[Excerpts from a dataset]
'''
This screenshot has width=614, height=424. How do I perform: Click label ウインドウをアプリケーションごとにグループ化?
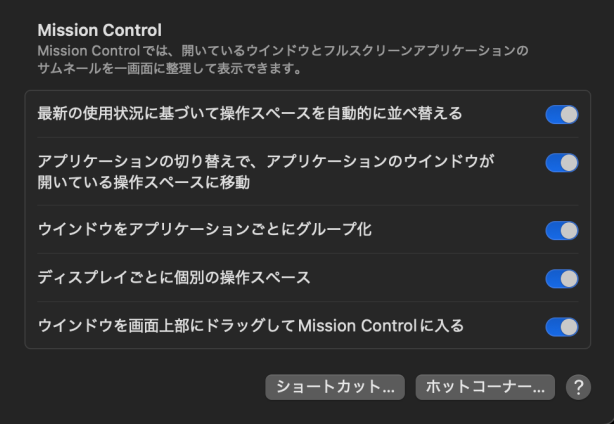204,229
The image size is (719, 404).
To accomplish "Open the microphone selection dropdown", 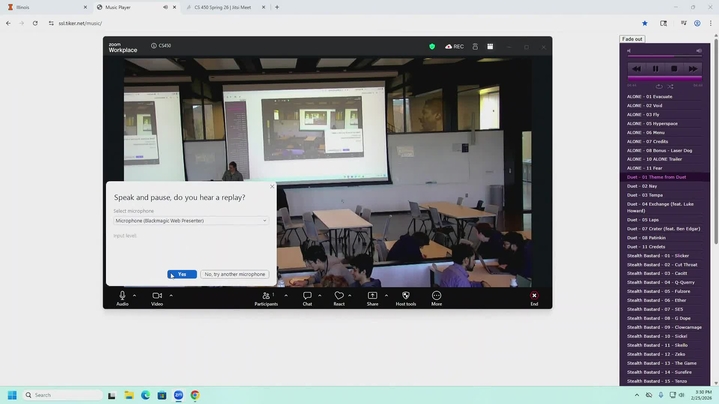I will tap(190, 220).
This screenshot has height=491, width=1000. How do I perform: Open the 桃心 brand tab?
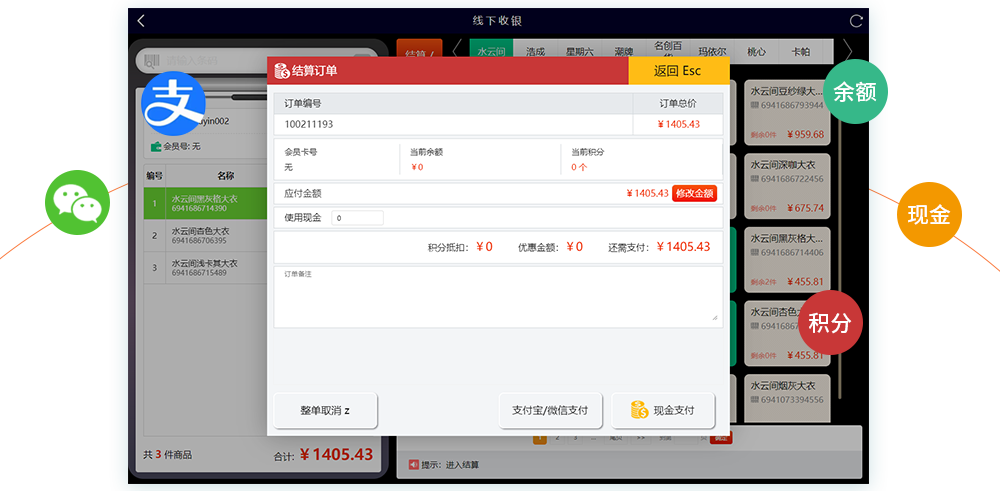pyautogui.click(x=756, y=51)
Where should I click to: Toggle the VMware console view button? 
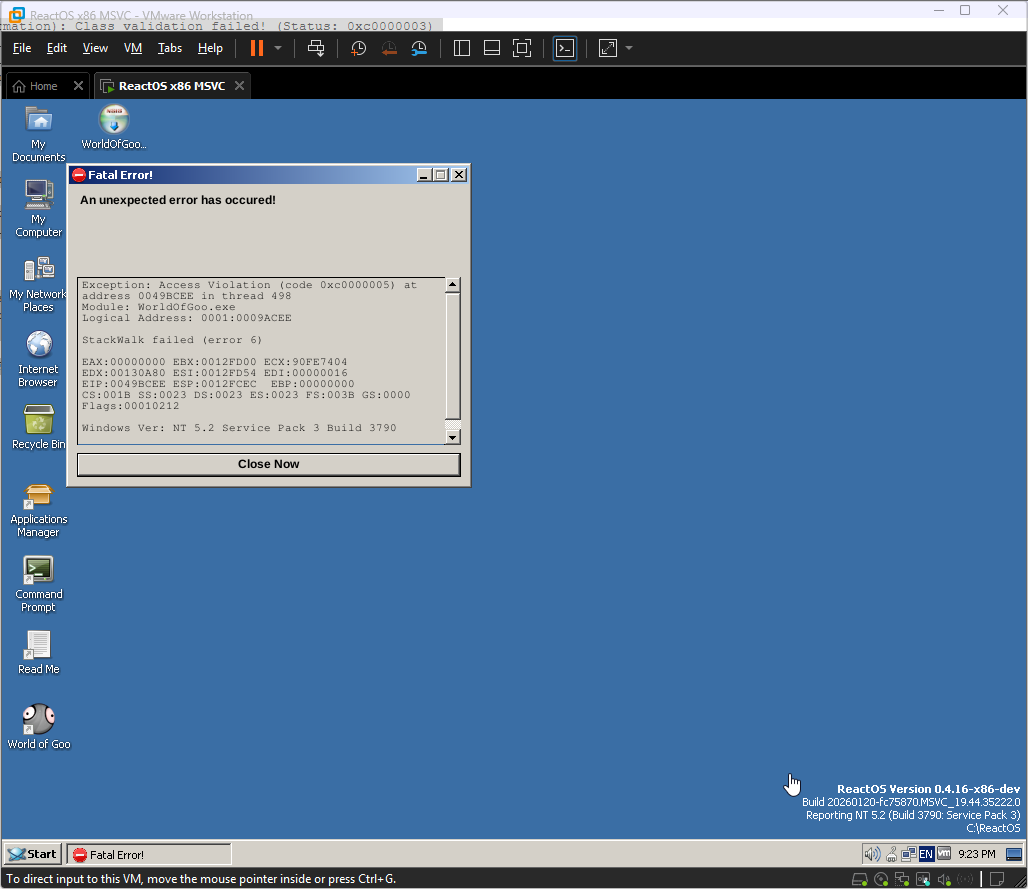point(565,48)
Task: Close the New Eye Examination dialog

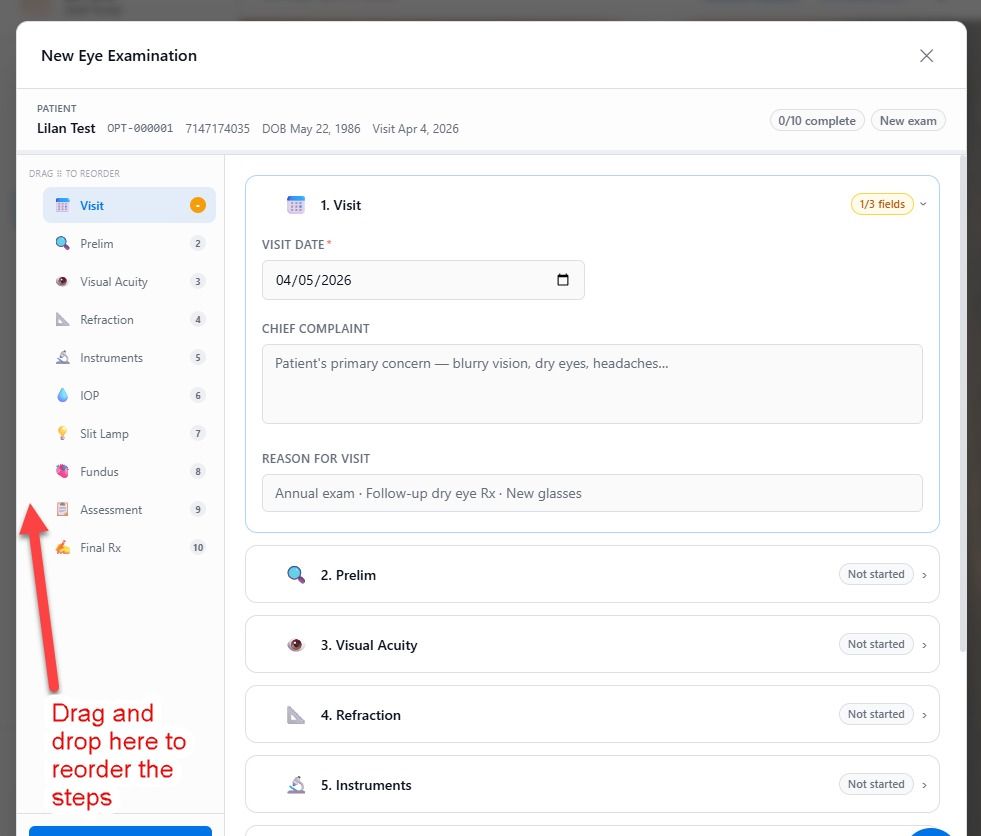Action: click(x=926, y=56)
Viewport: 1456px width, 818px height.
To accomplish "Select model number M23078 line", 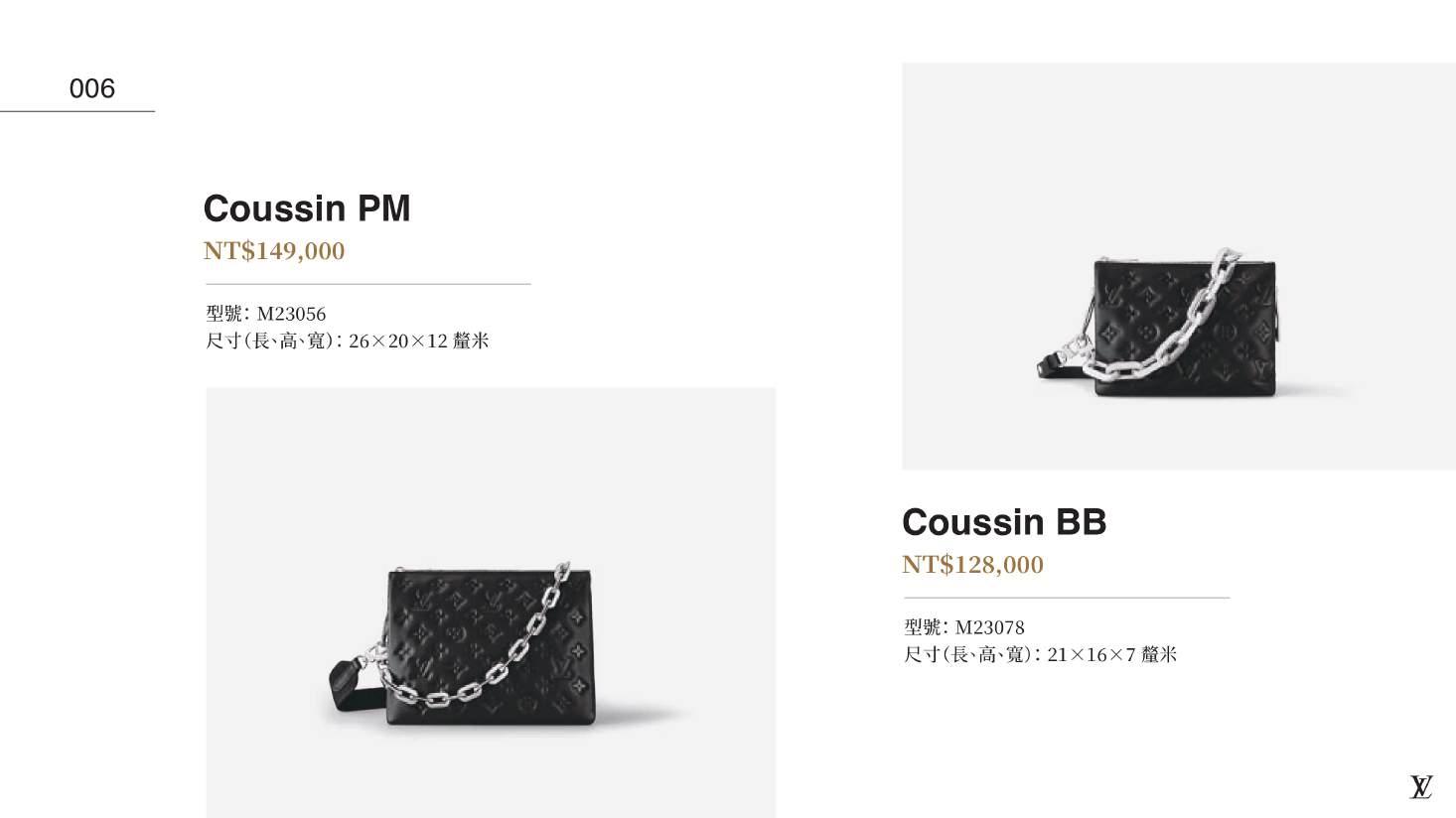I will coord(964,627).
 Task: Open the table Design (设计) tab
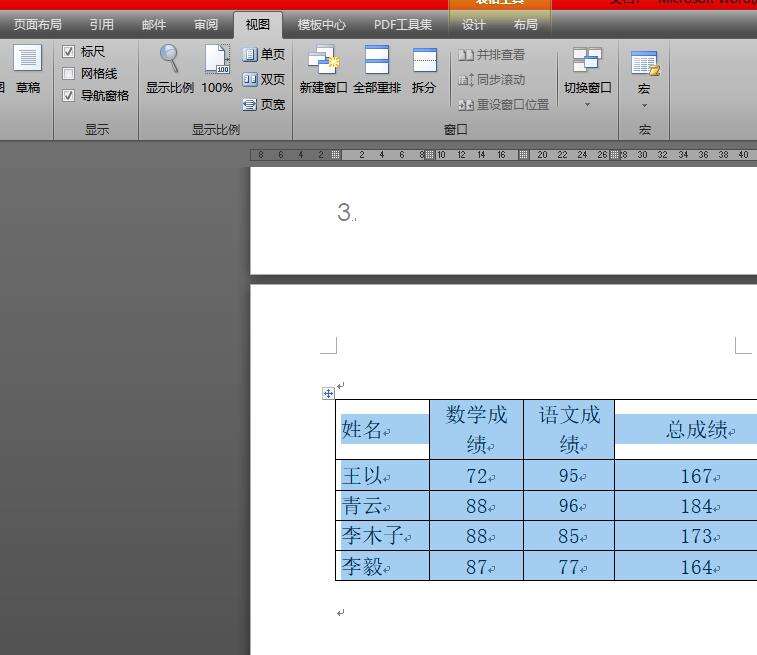point(473,25)
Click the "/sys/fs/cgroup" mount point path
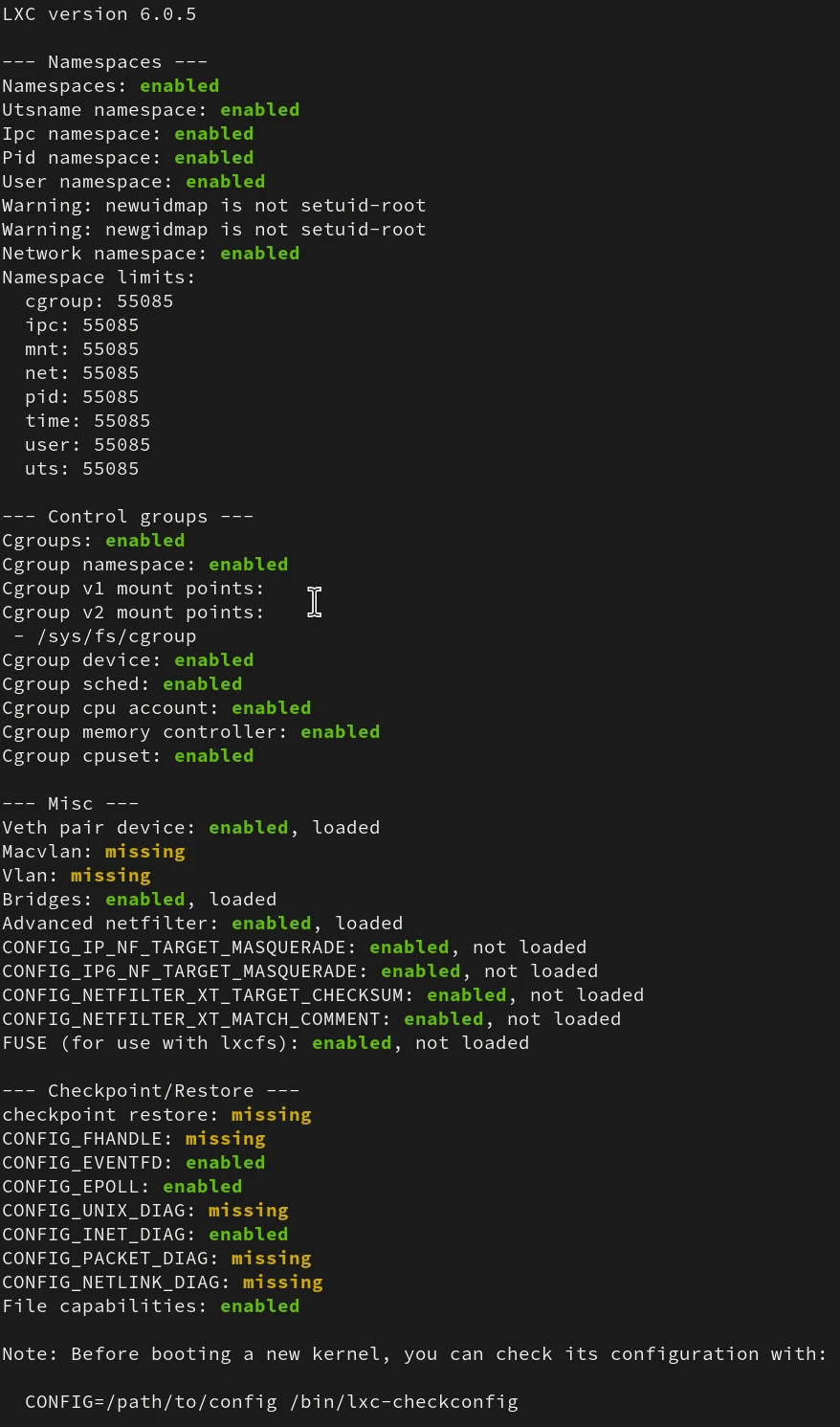 click(117, 636)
'''
● **TRY IT**: Nothing but the lines from the one with "Task: Open the table Design (设计) tab" through the last line of the records should appear in your answer, each exactly as written and without pictures.

● **PROBLEM SOLUTION**:
 Task: Open the table Design (设计) tab
point(473,25)
Click the "/sys/fs/cgroup" mount point path
 click(117, 636)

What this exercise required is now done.